O que espera de 2015, Ano Europeu do Desenvolvimento?
Já era tempo de ter o desenvolvimento na esfera política da União Europeia.
A crise tem tido efeitos terríveis na Europa e tem sido usada para justificar retrocessos, por exemplo no acesso à saúde, no emprego, na inclusão dos jovens e dos migrantes, no aumento da pobreza. A percepção dos cidadãos sobre a ajuda financeira ao desenvolvimento também mudou pois, com os problemas dentro de casa e por falta de informação, os europeus começaram a questionar a ajuda concedida aos países mais pobres. Mas nós queremos uma Europa mais solidária e capaz de sensibilizar todos os cidadãos para o papel que cada governo e cada um de nós pode ter na luta contra a pobreza nacional e mundial. É preciso lembrar que, dos 7,2 mil milhões de pessoas que constituem a população mundial, 1,3 mil milhões vivem ainda em condições de pobreza extrema. É responsabilidade de todos, governantes e sociedade civil, acabar com isto. Não basta assinar acordos e criar planos, é necessário aumentar a centralidade das pessoas e da resolução dos problemas sociais nas políticas de desenvolvimento. O desenvolvimento nos seus vários pilares, incluindo o económico faz-se com as pessoas nos seus vários papeis e estatutos. Não basta trabalhar para as pessoas é necessário trabalhar com as pessoas, aumentar e identificar novas formas de ação e participação.

——

(O que se pede): Segundo o excerto sobre o Ano Europeu do Desenvolvimento, quantas pessoas da população mundial vivem ainda em condições de pobreza extrema?

——

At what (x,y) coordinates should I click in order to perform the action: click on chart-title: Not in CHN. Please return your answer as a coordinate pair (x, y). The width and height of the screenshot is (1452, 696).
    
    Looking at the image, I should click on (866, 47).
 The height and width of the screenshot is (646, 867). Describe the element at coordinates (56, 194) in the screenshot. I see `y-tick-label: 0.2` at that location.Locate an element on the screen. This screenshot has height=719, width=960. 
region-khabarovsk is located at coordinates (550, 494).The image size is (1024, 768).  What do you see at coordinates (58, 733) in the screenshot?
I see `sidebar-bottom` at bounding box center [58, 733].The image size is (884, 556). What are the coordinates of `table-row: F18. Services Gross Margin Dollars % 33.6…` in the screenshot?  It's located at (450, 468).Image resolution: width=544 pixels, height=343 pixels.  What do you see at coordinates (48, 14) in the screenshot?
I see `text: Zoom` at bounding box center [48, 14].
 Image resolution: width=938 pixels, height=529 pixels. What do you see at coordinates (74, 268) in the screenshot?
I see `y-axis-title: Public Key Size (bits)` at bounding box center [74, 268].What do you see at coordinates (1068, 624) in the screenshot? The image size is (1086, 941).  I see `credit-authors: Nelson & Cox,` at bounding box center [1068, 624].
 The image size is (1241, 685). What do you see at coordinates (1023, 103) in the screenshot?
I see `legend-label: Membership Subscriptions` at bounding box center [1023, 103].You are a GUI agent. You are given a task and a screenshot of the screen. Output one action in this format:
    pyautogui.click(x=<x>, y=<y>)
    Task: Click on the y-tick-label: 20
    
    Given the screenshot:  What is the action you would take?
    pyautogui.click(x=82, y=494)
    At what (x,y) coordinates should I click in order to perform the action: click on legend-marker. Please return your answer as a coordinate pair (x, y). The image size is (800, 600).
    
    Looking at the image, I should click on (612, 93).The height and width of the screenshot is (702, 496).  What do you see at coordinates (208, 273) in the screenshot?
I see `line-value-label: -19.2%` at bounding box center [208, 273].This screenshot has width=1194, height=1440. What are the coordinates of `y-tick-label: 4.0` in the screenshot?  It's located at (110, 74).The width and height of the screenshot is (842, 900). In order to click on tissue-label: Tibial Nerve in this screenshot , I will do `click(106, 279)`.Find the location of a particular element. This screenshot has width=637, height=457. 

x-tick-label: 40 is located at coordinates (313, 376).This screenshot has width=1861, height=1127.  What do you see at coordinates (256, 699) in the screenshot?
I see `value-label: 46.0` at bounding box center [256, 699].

——

(Resposta): 1,3 mil milhões de pessoas.